Я только спросил без всякой укоризны:
— Эх, почему ж ты еще и табачку не раздобыл?
— Пытался, — сказал Керим. — нет у них табаку. Я бы непременно расстарался, сам курящий, уши пухнут… да вот нету у них табаку, тяжелый народец, диковатый, темный… такая уж калитка попалась, ее далеко не всегда по желанию выбираешь…
На том наш разговор и закончился, назавтра с рассветом двинулись в путь. Перед этим я каждому выдал уже по четвертушке лепешки и соку распорядился наливать поменьше, пальца на два от краев. Кувшин мои хлопцы несли без малейшего неудовольствия, хотя он был и тяжелый: питье — это жизнь…
Присмотрелся я и к нему, и к узлу, и к пиале. Кувшин и пиала — из обожженной глины, сделаны не тяп-ляп, умелым гончаром, но не обливные, без глазури, и никаких узоров на них не выцарапано. Не такой уж и развитой народ в этом самом «другом месте» обитает, надо полагать, гончарное дело освоили, а покрывать глазурью и росписью пока что не научились.
Я в полдень мигнул Кериму, и мы отстали на десяток шагов.
— Трудно было? — спросил я.
— Не особенно, — пожал он плечами. — Язык с грехом пополам понять можно, а ведь не всегда так бывает. Поначалу лезли с кольями-топорами, негостеприимный народец, но я бабахнул два раза в воздух, и разбежались. С огнестрельным оружием, точно, не знакомы, иначе не перепугались бы так…
— А раньше ты там не бывал?
— Не приходилось, — сказал он. — Я же говорил: не всегда и знаешь заранее, куда угодишь. Иной раз попадутся такие диковинные чащобы, такие чудища, что бежишь оттуда сломя голову. А порой, только откроешь калитку, не заходишь вовсе — воздухом тамошним человек дышать не может…
И тут мне пришло в голову…
— Керим, — сказал я. — А остаться там никогда не пробовал? Чтобы подальше от войны и прочего? Извини, если что не так — но все мы люди, все человеки…
Он твердо сказал:
— Нет. Хотя есть очень приятные для жизни места. Опять-таки идет от дедов-прадедов: нельзя там оставаться, счастья все равно не будет. Так уж положено, да и не будь зарока, не остался бы. — Он упрямо сузил глаза. — Я комсомолец, нужно немца бить. Вообще, позором считалось в тех местах от войны прятаться, меня бы отец проклял, случись оно так, мог и умение отобрать. — Вот от чумы мой дед в другом месте однажды спасался со всем семейством. Это другое, так можно…

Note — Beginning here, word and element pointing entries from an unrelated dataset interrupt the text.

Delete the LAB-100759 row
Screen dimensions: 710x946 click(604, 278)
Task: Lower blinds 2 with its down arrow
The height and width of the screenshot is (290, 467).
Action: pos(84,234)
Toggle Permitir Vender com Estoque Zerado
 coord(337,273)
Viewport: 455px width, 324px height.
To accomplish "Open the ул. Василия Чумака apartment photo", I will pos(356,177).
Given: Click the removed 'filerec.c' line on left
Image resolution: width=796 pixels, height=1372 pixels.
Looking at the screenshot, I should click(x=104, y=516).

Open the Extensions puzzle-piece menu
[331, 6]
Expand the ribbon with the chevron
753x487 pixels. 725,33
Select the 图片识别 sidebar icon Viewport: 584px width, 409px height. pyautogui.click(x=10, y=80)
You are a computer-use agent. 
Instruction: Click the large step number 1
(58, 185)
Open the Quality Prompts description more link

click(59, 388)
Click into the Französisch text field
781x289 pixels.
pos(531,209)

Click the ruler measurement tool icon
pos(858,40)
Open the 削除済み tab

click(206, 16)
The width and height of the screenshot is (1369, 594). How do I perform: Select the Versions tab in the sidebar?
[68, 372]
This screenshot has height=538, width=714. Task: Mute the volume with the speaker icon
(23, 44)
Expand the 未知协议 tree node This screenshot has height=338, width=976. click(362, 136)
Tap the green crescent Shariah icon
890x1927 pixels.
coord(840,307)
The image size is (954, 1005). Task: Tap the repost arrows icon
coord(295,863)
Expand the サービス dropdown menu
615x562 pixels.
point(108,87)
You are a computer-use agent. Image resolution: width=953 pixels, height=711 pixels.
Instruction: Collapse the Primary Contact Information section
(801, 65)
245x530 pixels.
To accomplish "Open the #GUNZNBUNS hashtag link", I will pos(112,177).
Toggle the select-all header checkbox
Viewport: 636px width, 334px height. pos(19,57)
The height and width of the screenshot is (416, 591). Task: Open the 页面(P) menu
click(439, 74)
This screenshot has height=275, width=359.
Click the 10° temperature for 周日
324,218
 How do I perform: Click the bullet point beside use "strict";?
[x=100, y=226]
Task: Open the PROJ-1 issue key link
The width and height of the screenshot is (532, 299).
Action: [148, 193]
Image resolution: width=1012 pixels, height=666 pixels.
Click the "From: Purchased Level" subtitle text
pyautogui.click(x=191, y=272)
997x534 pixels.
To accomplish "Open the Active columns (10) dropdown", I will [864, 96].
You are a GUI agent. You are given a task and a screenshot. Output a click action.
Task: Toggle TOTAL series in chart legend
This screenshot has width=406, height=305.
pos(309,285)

— А от науки, выходит, скрываете? — спросил я. — Не по-советски как-то…
Он помолчал, пожал плечами:
— Так уж исстари заведено. Дед говорил: неизвестно еще, что получится, если по другим местам начнет шататься уйма постороннего народа…
Мне пришло в голову, что некоторый резон в этом есть. Попади туда немцы или просто какой-нибудь уголовный элемент, добром не кончится. Правда, от советской науки скрывать такое как-то и… не вполне правильно, что ли…
На том разговор и кончился, мне показалось, Керим отнюдь не горит желанием его продолжать, наоборот. И не настаивал — если подумать, не время и не место. Спросил только:
— А если понадобится, еще раз сходить сможешь?
— Схожу, — кивнул он. — Как же не сходить? Может, удастся раздобыть что и посущественнее — я там овец видел…
Хотелось мне набиться ему в сотоварищи, но нельзя сказать, что пылал я таким желанием. Не мальчишка, чтобы искать приключений, да и негоже оставлять бойцов без командира, пусть на недолгое время. Так что я этот вопрос поднимать не стал.
При дневном свете рассмотрел и кусок материи, где лежали лепешки. Ничего интересного: какой-то сероватый материал, потоньше брезента, но сразу видно — домотканина. Аккуратно подшиты края по всем четырем концам, и сразу видно, от руки, толстой белой ниткой. Никаких узоров и орнаментов не вышито, хотя по размерам очень похоже на скатерть. Да, народец не очень уж развитый…
Второй раз ему никуда ходить не пришлось, часа в три дня мы издалека заметили свежевырытые траншеи, где располагалось, на глаз, не менее батальона, наши. Две сорокапятки, станковые пулеметы, легкий танк — сразу видно, тут всерьез крепили оборону.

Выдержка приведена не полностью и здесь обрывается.